Talk of Greece exiting the euro will end after critical votes in parliament this week on new austerity measures, labour reforms and the 2013 budget, Greek Prime Minister Antonis Samaras said yesterday.

The three-party government will submit the package of measures to parliament today, and must approve both it and the 2013 budget to receive aid from the International Monetary Fund and European Union that it needs to avoid bankruptcy.

The junior ruling Democratic Left Party has refused to back the mix of tax hikes and spending reductions of €13.5bn (£10.8bn) because they are tied to measures that will cut wages and severance payments and scrap automatic wage hikes.

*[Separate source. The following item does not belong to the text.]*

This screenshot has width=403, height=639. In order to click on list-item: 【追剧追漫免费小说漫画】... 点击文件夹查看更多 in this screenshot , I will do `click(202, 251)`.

But Mr Samaras's New Democracy Party and most of the deputies of its coalition Socialist partners are expected to push the package through by a slim majority in a vote expected on Wednesday.Greek politicians should then approve the 2013 budget in another crucial vote on November 11, leading to the release of €31.5bn in aid funds, putting to rest any talk of Greece exiting the euro, Mr Samaras said.

"As soon as the new measures are passed and we get the critical aid tranche, liquidity will start again to feed businesses and households, uncertainty will end, sentiment will change and the fear of a return to the drachma will disappear," he told New Democracy lawmakers at a party meeting.

"All this [talk of Greece exiting the euro] will end irreversibly."

He added that the package would include the last cuts to wages and pensions, a sore point among Greeks weary of a five-year recession.

"In the last two years, through cuts in wages, pensions and government spending, the recession and unemployment, we lost 35 percent of our living standard as a country," he said. "If we had exited the euro, we would have lost twice as much."